Over the decade and a half, both Searses have served as advisors on the Board of MESDA, with Tom doing a two-year stint as chairman. He remains a member of the board of Old Salem Museums & Gardens and director of Grounds and Buildings. “I haven’t been over there,” he quips, “since yesterday.”

That’s appropriate since their love of the restoration extends to a second hisitoric house the couple purchased in the heart of the Moravian settlement in 2010 and has faithfully restored since that time. “Tom worried that we might not have enough period furniture to fill it with,” Sara loves to tell furniture groups that have toured their Vogler-inspired home in Irving Park. “I asked him , ‘Have you looked in our attic lately?’”   

Somehow over the past two decades, he’s served as a board member of Youth For Christ in Greensboro and recently oversaw the refurbishment of the 1914 bungalow on North Elm Street — a former dentist’s office, naturally — that serves more than 1,400 kids across Guilford County.
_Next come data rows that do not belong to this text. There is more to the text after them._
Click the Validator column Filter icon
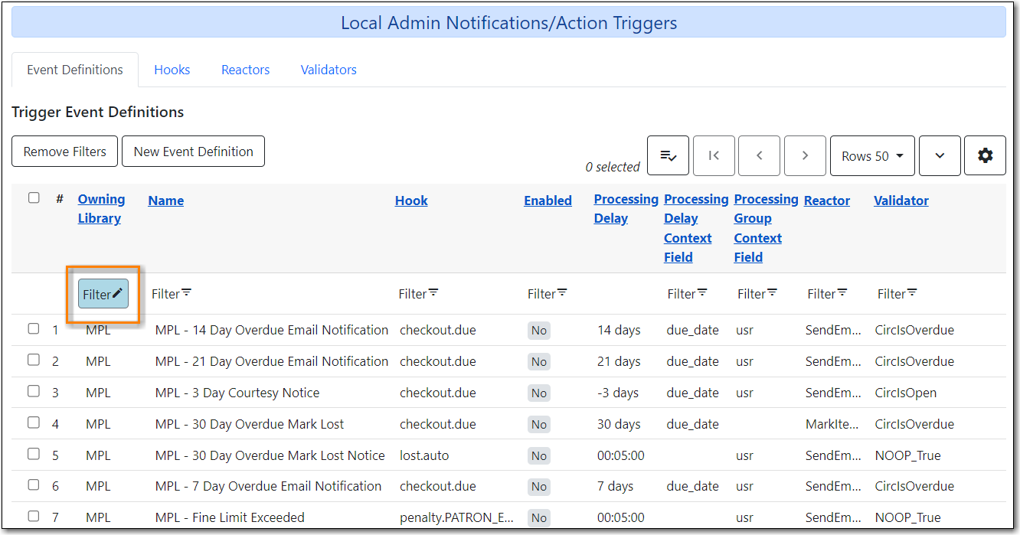The height and width of the screenshot is (535, 1020). click(x=897, y=293)
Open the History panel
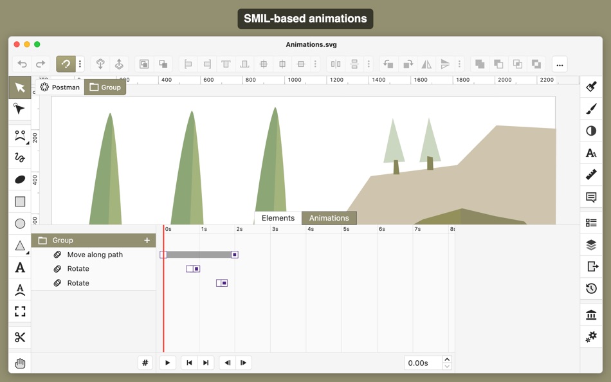 pyautogui.click(x=590, y=289)
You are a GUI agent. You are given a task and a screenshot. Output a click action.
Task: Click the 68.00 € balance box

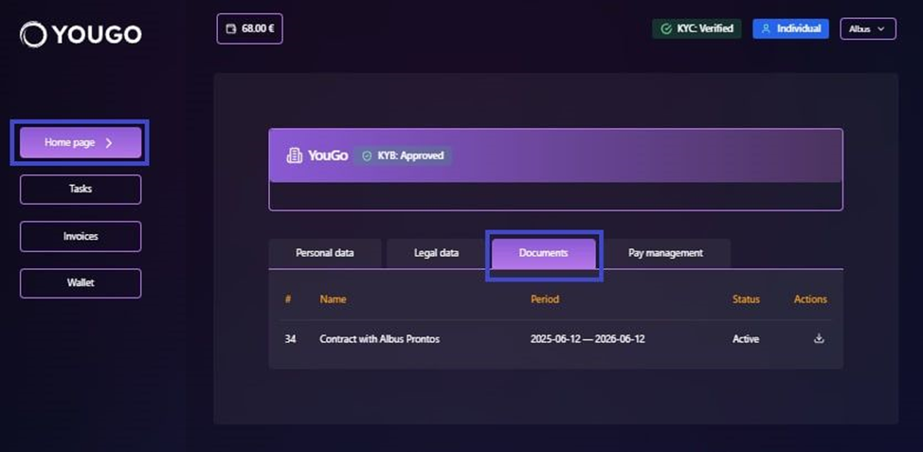click(x=249, y=28)

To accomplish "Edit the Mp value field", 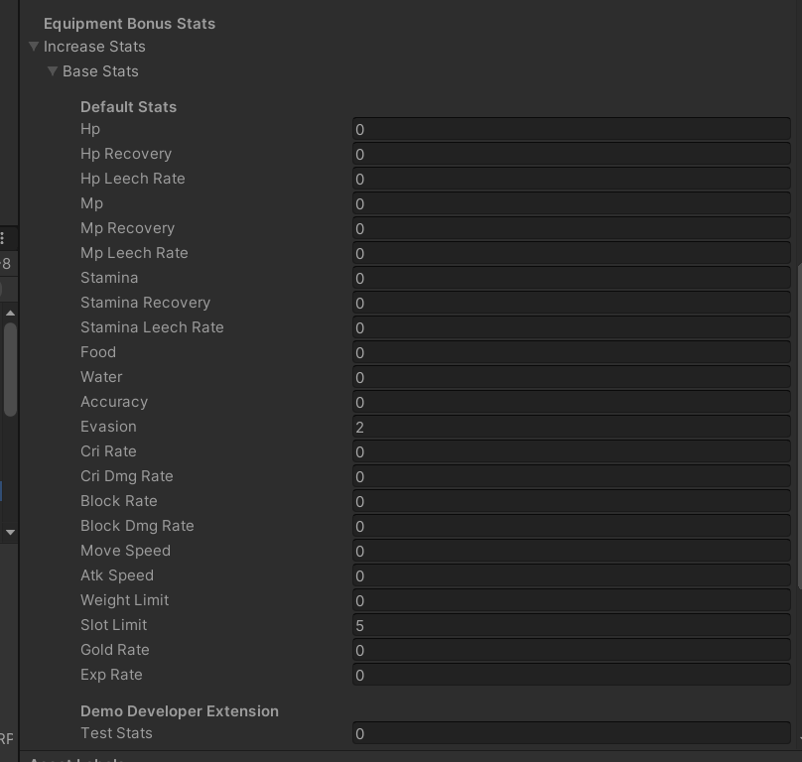I will 571,203.
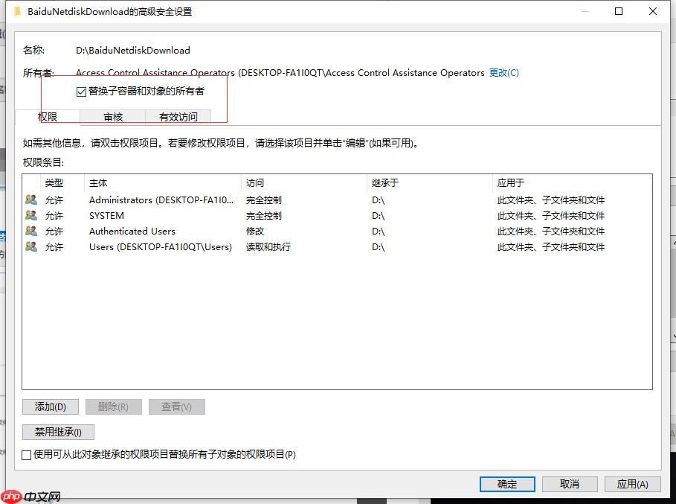Click the Users (DESKTOP-FA1I0QT\Users) group icon

(x=31, y=246)
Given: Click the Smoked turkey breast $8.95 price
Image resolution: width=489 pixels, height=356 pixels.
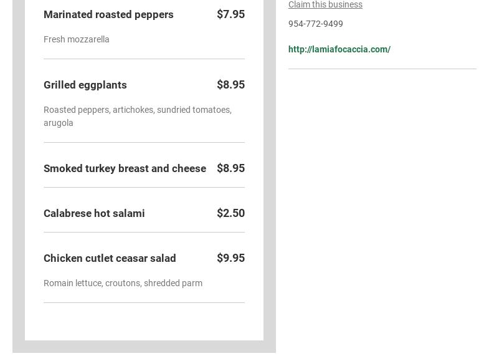Looking at the screenshot, I should pos(230,168).
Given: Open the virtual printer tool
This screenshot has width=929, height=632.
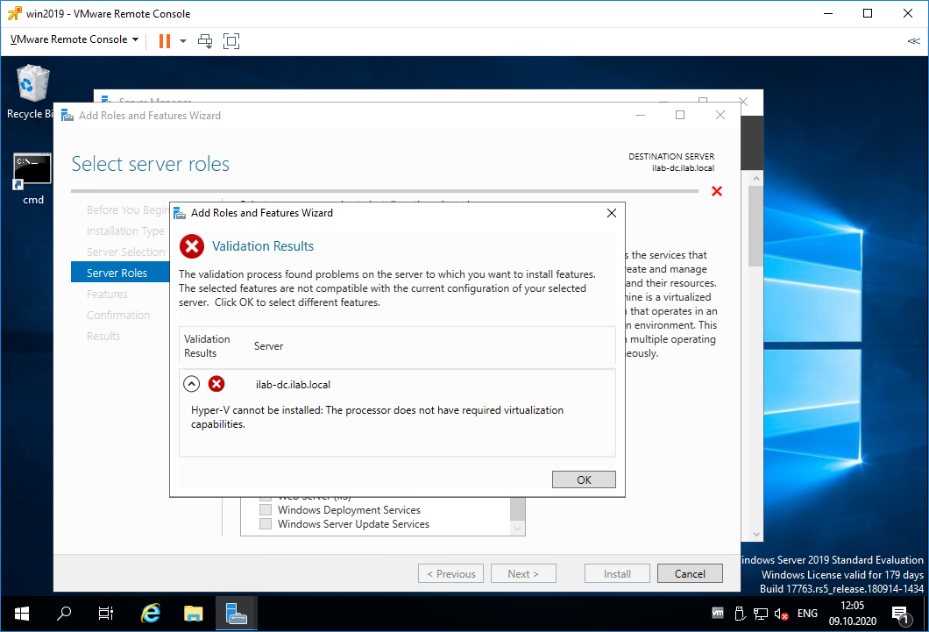Looking at the screenshot, I should click(205, 40).
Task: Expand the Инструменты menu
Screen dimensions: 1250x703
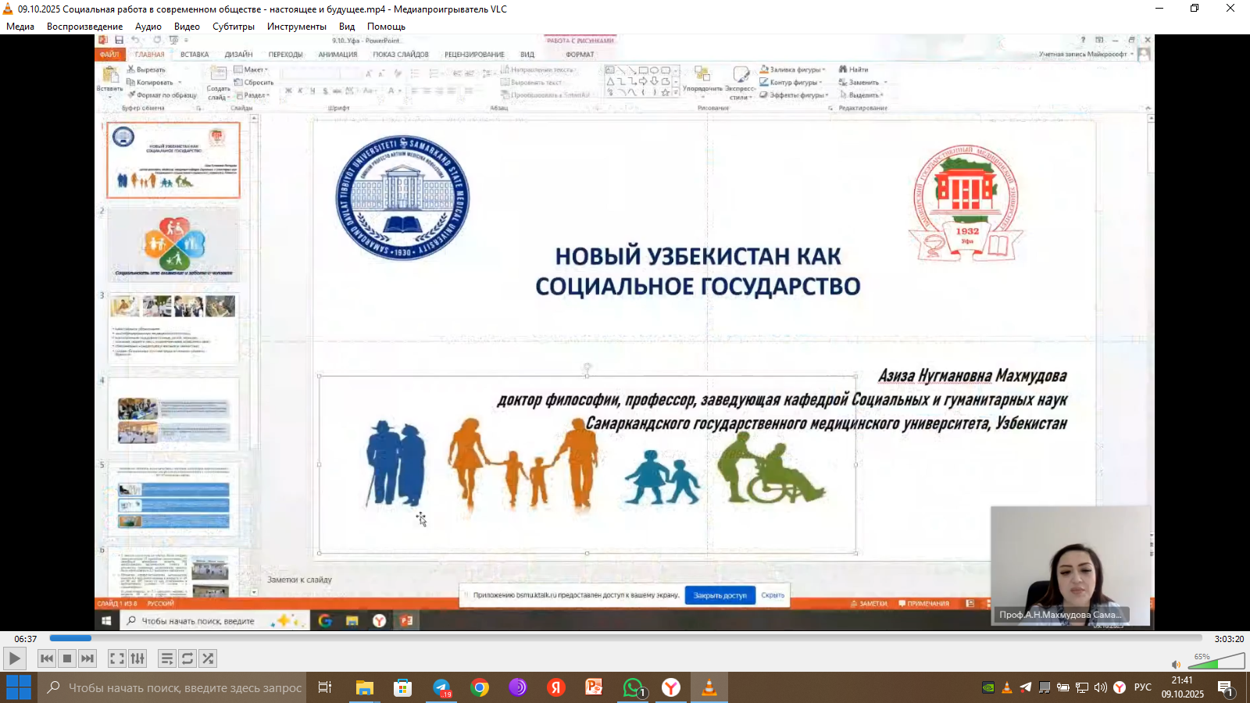Action: click(296, 27)
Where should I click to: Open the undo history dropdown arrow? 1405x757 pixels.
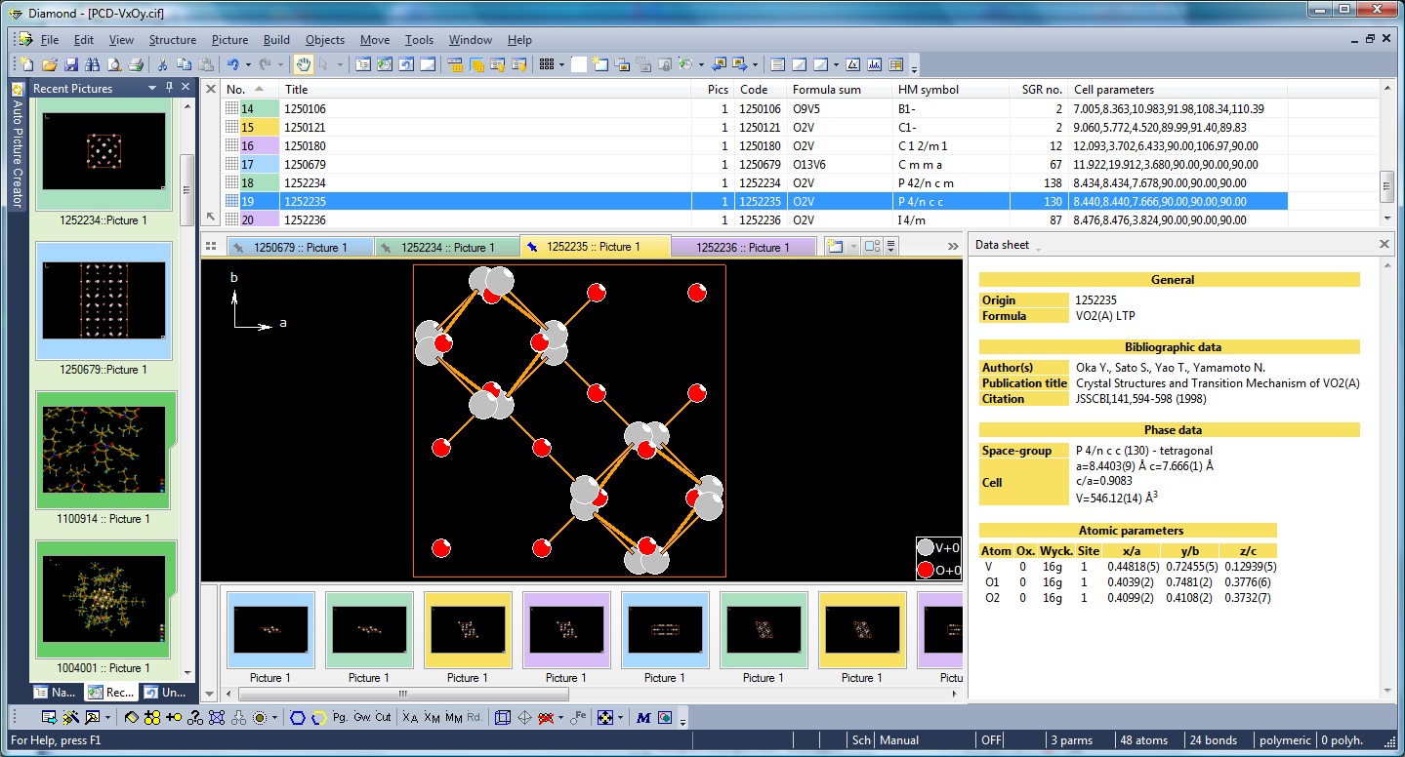point(248,65)
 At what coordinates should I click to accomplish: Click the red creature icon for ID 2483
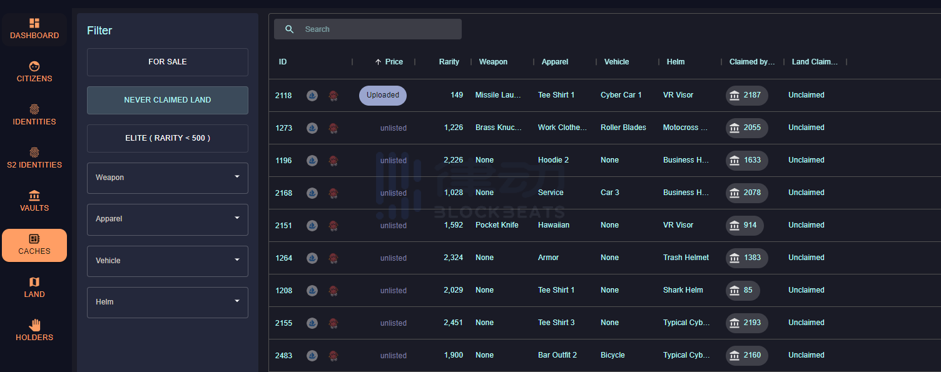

The expanded facility is scheduled to open this June, celebrating the 70th year of YFC in Greensboro.

“It’s been quite a journey,” Tom Sears says as he walks his visitor down a pebble stone driveway that resembles the streets one finds in Colonial Williamsburg. “When Sara and I started out in our married life way back when, we never imagined anything like this. We both wanted children. But since that never happened, we were fortunate to make a life in which we can share love of the past and help others learn to appreciate it.

“Besides,” he adds, “I have thousands of kids all over this region whose teeth I fixed and lives I helped shape with my hands. I still see them, as young people who have grown up, but they always thank me for what God gave me the ability to do.”

“Do you have any advice to them?”

“Yes,” he answers quickly, with a coy little smile. “I tell them: ‘Don’t forget to wear your retainers!’”  h

As he gets long in the tooth, Jim Dodson has asked Tom Sears for a set of historically correct wooden dentures, if necessary.